Gather every line in the records below that contains the word "history".

Collected data entries:
###
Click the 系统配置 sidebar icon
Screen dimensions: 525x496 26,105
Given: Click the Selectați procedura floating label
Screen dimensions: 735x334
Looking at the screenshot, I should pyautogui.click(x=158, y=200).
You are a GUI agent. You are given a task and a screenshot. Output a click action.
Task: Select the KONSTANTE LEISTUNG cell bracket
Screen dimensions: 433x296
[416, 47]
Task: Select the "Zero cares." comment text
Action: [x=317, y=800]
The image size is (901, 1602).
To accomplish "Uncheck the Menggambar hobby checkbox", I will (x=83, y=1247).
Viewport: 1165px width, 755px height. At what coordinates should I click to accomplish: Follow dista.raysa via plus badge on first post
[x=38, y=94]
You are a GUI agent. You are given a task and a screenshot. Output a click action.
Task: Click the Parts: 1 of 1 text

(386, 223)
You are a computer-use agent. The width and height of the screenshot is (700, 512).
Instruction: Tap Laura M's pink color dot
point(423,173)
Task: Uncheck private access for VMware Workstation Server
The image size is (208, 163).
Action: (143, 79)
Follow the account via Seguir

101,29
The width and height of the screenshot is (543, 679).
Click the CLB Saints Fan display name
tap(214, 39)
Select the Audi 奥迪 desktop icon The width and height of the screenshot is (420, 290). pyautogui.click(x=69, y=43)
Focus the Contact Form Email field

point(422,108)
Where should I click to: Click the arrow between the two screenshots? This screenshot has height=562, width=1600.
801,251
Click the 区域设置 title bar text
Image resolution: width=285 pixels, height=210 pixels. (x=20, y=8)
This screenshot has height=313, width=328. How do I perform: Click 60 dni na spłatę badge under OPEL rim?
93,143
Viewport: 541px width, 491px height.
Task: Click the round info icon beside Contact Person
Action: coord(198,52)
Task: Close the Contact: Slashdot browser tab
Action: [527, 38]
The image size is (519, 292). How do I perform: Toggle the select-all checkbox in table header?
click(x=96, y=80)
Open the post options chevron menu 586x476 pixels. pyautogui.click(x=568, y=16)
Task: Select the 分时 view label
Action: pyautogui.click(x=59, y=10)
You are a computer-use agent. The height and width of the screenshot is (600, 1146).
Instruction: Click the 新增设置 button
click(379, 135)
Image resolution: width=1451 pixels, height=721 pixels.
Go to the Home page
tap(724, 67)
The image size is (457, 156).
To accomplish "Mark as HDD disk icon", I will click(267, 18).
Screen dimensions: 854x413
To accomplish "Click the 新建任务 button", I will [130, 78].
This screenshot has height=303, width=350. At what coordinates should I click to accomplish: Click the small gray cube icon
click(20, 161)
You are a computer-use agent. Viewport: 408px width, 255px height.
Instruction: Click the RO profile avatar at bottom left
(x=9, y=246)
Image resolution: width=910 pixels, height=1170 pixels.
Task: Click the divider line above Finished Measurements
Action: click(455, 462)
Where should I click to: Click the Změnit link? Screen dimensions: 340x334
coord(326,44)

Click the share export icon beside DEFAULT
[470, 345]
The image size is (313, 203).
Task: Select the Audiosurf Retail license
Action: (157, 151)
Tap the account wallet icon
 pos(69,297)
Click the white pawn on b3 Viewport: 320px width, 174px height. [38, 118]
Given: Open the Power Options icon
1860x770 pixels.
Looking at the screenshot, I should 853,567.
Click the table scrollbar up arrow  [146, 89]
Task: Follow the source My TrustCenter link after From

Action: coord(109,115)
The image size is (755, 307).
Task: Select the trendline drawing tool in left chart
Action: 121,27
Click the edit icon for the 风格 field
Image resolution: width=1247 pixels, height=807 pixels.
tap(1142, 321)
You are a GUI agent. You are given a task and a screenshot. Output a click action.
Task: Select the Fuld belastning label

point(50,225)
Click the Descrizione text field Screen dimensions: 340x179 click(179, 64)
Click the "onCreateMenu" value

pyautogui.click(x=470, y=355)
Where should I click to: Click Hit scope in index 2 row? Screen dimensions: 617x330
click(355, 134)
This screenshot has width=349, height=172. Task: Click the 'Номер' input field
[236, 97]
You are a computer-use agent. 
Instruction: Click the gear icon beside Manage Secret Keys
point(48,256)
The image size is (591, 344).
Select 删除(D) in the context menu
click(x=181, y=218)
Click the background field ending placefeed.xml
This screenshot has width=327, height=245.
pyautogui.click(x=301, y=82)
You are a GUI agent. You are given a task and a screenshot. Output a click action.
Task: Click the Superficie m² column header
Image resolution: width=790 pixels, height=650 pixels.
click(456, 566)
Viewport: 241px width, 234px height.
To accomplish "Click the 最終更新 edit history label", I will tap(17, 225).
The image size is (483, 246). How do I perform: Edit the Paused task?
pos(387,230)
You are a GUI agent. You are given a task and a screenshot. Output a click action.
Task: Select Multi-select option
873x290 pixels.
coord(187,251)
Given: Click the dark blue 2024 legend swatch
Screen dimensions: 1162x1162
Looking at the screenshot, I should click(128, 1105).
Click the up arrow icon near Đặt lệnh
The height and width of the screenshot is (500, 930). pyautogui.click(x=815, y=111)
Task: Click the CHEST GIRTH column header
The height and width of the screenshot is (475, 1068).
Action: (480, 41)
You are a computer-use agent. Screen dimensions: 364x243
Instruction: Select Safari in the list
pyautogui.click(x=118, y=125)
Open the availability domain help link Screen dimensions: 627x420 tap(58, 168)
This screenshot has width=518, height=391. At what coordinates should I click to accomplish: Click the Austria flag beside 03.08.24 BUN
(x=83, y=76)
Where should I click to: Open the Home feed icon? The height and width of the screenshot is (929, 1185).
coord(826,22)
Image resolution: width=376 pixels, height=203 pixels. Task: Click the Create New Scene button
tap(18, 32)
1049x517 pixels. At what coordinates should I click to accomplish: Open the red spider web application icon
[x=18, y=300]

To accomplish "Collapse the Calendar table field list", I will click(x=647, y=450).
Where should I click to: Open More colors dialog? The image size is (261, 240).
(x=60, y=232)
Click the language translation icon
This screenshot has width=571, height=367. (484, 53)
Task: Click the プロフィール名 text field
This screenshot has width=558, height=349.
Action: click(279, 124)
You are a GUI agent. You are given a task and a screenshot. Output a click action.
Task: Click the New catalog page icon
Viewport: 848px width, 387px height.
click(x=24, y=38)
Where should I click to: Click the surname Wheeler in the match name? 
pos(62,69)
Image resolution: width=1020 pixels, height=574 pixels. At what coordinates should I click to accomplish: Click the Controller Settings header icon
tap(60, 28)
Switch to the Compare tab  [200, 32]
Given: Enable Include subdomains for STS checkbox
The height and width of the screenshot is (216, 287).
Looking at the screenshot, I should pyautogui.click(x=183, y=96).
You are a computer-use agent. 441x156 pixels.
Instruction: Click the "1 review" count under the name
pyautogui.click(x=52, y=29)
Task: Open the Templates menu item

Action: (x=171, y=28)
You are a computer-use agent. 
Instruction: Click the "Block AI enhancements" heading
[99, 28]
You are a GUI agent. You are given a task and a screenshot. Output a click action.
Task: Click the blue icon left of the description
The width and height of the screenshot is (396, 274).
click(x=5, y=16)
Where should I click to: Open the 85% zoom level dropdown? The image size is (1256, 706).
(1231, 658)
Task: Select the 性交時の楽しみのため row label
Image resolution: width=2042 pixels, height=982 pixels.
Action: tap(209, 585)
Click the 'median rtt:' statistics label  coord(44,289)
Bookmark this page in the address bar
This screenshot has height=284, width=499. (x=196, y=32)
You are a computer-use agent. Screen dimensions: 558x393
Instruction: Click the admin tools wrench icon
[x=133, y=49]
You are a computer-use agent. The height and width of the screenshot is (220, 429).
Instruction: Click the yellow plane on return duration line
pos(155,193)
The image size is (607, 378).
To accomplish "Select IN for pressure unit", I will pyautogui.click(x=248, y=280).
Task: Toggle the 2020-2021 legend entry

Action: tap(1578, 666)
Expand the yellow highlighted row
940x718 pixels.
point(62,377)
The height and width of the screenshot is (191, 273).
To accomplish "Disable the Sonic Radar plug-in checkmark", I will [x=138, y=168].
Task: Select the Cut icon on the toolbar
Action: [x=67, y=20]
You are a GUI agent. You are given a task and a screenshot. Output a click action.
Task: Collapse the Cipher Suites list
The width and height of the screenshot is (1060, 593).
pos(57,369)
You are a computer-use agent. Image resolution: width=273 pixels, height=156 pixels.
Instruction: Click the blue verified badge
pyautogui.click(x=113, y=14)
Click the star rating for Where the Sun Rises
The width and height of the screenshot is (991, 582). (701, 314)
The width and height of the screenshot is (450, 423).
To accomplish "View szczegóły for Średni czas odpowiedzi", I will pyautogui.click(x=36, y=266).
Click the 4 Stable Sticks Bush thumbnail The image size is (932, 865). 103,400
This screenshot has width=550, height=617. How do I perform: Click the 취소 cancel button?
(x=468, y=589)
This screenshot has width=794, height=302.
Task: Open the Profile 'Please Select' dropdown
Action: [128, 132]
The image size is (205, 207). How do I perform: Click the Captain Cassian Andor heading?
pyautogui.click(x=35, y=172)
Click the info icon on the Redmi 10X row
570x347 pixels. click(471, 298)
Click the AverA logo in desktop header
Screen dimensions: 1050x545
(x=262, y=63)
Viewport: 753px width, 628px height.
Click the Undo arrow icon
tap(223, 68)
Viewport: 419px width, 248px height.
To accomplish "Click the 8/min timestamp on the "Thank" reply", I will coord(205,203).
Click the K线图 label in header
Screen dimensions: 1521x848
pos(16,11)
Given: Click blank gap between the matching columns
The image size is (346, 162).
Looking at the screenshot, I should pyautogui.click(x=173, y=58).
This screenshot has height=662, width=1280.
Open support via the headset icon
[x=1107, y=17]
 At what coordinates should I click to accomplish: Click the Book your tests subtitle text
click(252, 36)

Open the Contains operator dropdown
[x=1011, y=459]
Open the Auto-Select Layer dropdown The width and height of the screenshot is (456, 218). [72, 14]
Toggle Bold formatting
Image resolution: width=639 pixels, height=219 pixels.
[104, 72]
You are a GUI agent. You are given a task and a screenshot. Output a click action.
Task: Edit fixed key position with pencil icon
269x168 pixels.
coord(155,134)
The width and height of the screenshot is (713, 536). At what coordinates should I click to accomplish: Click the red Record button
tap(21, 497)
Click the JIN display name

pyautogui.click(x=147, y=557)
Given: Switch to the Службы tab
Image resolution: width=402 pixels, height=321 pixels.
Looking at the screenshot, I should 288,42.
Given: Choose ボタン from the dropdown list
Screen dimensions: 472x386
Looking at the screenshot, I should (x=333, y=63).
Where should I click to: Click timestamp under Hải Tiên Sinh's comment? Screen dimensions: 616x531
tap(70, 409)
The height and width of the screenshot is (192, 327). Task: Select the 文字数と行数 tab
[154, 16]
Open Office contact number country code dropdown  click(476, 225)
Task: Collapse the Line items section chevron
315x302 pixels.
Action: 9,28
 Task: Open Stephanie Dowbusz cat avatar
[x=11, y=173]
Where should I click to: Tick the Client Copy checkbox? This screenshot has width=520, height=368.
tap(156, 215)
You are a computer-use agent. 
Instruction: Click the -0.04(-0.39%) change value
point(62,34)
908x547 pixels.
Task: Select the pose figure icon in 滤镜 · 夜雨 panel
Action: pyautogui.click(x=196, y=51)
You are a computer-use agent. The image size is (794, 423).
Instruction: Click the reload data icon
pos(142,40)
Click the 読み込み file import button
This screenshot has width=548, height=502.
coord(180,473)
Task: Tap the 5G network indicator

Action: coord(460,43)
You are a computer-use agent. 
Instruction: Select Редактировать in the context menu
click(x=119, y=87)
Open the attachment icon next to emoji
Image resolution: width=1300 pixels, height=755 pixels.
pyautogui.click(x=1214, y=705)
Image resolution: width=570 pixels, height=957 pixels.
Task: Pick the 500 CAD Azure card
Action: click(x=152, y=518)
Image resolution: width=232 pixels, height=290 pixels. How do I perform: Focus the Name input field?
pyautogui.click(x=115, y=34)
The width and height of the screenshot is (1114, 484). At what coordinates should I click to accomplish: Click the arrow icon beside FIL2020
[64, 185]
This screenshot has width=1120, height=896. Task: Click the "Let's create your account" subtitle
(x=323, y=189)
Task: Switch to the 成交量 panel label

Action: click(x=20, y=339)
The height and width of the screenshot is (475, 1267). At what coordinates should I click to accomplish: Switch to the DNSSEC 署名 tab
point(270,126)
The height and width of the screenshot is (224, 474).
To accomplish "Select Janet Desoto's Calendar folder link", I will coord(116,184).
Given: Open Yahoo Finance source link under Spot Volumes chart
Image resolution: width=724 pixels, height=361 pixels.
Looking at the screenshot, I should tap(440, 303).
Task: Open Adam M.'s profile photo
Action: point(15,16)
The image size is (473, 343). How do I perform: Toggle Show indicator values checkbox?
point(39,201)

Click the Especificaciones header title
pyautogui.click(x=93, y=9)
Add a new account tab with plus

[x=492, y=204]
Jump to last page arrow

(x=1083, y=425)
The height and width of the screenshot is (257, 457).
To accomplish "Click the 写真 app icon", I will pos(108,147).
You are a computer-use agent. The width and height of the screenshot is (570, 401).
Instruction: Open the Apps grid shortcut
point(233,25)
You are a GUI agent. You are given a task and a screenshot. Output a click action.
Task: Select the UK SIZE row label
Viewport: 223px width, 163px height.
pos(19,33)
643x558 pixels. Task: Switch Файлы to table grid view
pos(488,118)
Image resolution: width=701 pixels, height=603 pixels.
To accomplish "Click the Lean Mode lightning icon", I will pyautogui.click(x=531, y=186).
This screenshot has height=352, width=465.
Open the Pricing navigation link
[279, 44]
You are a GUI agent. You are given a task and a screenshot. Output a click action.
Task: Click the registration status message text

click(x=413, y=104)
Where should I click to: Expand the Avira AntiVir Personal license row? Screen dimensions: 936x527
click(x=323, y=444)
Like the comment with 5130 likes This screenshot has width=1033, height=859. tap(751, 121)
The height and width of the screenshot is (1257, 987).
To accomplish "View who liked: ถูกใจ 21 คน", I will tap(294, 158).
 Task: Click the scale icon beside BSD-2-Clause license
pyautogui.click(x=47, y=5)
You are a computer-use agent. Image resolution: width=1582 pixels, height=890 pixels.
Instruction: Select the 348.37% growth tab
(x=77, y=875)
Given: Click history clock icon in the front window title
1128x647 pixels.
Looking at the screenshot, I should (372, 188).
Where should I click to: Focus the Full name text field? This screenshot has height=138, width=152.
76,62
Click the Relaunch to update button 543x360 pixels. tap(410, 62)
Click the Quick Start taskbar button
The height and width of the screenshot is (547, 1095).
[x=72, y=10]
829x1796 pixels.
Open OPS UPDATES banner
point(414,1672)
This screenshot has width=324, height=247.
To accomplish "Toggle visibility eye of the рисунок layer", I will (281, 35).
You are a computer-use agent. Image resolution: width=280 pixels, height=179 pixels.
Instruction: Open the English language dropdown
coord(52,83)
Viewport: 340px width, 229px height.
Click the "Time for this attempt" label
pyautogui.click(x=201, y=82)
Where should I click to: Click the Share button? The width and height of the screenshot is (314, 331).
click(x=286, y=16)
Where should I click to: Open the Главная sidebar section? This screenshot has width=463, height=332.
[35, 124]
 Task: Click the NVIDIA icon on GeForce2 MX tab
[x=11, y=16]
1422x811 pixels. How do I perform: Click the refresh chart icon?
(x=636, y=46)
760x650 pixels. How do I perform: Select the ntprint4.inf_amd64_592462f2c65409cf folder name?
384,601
###
▶ Solution to this task
To accomplish "Click the 最終更新 edit history label", I will tap(17, 225).
Given: Click history clock icon in the front window title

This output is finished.